■ **Work to be completed**
Write out the listing below verbatim, starting at its first line and ending at the line that contains "point(334,16)", including both of those lines.

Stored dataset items
--------------------
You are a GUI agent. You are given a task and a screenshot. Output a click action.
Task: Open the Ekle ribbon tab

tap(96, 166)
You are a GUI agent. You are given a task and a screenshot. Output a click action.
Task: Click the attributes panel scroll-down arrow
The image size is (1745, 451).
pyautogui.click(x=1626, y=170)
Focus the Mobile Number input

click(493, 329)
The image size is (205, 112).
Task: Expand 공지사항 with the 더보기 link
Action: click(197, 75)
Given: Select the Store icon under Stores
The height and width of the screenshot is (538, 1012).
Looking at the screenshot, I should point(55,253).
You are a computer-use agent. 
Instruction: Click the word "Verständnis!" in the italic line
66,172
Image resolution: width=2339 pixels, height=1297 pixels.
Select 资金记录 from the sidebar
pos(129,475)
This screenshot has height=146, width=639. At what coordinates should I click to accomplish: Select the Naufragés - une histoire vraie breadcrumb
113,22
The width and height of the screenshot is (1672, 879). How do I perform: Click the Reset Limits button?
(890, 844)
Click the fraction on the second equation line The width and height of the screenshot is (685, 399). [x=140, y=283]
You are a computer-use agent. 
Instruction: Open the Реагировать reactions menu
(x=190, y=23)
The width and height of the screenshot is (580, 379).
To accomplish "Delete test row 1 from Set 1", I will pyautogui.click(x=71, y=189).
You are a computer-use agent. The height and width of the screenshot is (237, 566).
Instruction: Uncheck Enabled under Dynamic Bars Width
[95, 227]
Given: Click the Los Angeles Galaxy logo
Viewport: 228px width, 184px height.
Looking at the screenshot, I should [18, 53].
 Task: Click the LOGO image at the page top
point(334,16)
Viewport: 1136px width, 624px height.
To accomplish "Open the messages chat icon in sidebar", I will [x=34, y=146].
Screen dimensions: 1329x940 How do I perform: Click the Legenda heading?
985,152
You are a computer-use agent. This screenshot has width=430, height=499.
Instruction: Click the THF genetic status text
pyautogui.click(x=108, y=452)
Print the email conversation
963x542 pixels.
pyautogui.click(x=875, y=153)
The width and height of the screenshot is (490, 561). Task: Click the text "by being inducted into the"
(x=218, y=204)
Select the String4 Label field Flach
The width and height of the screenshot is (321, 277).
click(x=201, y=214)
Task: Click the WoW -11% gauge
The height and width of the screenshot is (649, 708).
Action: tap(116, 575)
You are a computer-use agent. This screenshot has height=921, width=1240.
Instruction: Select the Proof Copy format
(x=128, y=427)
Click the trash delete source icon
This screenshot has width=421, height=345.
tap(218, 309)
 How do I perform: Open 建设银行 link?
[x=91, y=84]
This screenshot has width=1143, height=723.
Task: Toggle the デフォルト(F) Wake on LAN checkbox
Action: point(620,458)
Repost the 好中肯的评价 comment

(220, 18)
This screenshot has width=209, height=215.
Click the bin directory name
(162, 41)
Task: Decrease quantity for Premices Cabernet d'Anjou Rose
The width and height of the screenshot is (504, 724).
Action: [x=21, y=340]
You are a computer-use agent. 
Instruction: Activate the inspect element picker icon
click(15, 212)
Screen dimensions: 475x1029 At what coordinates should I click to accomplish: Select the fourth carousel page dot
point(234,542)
--------------------
■ **Task output**
You are a GUI agent. You are given a task and a screenshot. Output a click action.
Task: Open the Ekle ribbon tab

tap(96, 166)
You are a GUI agent. You are given a task and a screenshot. Output a click action.
Task: Click the attributes panel scroll-down arrow
The image size is (1745, 451).
pyautogui.click(x=1626, y=170)
Focus the Mobile Number input

click(493, 329)
The image size is (205, 112).
Task: Expand 공지사항 with the 더보기 link
Action: click(197, 75)
Given: Select the Store icon under Stores
The height and width of the screenshot is (538, 1012).
Looking at the screenshot, I should point(55,253).
You are a computer-use agent. 
Instruction: Click the word "Verständnis!" in the italic line
66,172
Image resolution: width=2339 pixels, height=1297 pixels.
Select 资金记录 from the sidebar
pos(129,475)
This screenshot has height=146, width=639. At what coordinates should I click to accomplish: Select the Naufragés - une histoire vraie breadcrumb
113,22
The width and height of the screenshot is (1672, 879). How do I perform: Click the Reset Limits button?
(890, 844)
Click the fraction on the second equation line The width and height of the screenshot is (685, 399). [x=140, y=283]
You are a computer-use agent. 
Instruction: Open the Реагировать reactions menu
(x=190, y=23)
The width and height of the screenshot is (580, 379).
To accomplish "Delete test row 1 from Set 1", I will pyautogui.click(x=71, y=189).
You are a computer-use agent. The height and width of the screenshot is (237, 566).
Instruction: Uncheck Enabled under Dynamic Bars Width
[95, 227]
Given: Click the Los Angeles Galaxy logo
Viewport: 228px width, 184px height.
Looking at the screenshot, I should [18, 53].
 Task: Click the LOGO image at the page top
point(334,16)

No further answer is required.